Lead the design and development of data architecture blueprints: Define the technical vision for our data infrastructure, ensuring it meets evolving business needs and supports seamless analytics execution.
Translate business requirements into technical specifications: Collaborate with stakeholders to understand their data needs and translate them into detailed technical requirements for data pipelines, models, and visualizations.
Lead the transformation and optimization of our data platform: Partner with the internal data engineering team to modernize and enhance the efficiency and performance of our existing data infrastructure, ensuring it is scalable, reliable, and secure.
Champion best practices in data management: Establish and enforce coding standards, security protocols, and quality assurance processes to ensure the integrity, reliability, and scalability of our data solutions.
Enhance and implement data security and privacy measures: Develop and implement robust security and privacy controls to protect sensitive data and comply with relevant regulations.
Drive innovation with emerging technologies: Stay abreast of cutting-edge data technologies, including cloud platforms (AWS, Azure, Snowflake), data modeling techniques, and machine learning algorithms, to continuously enhance our data capabilities.
Collaborate with cross-functional teams: Work closely with data scientists, engineers, and business analysts to deliver end-to-end data solutions that drive business value.
Possesses a BSc in Information Technology, Computer Science, or a related field.

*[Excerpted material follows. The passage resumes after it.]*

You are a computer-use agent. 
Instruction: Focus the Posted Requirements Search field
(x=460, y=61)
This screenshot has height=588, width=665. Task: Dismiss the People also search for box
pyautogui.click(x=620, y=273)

Has a minimum of 6 years of experience designing, implementing, and maintaining data solutions in complex environments. Proven experience as a Data Architect, with experience leading data engineering teams or projects is preferred.
Is proficient in data modeling techniques, database architecture, data governance, and programming languages like SQL, Python, Java, Scala. Experience with data engineering frameworks such as EMR/Hadoop, Airflow, and Spark is highly valued. Experience with data modeling in data lakes, including both batch and real-time data pipelines and tools.

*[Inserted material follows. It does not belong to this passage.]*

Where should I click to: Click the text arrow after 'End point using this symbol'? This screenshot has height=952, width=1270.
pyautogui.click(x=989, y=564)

Has a solid understanding of cloud computing platforms (AWS, Azure, Snowflake) and their data services. Experience with professional cloud certifications in data analytics, engineering in AWS, Snowflake, or Azure is highly valued.

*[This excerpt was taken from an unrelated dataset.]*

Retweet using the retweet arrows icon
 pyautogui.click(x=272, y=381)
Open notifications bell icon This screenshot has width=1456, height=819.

Has experience designing, implementing, and maintaining large and complex data pipelines, including ETL/ELT processes.
Possesses hands-on experience with business intelligence, analytics, and data visualization tools like Tableau, Power BI, or QlikView.
Possesses hands-on experience with machine learning algorithms and their application in data-driven solutions.
Demonstrates excellent communication and interpersonal skills to effectively collaborate with stakeholders, team members, and technical experts.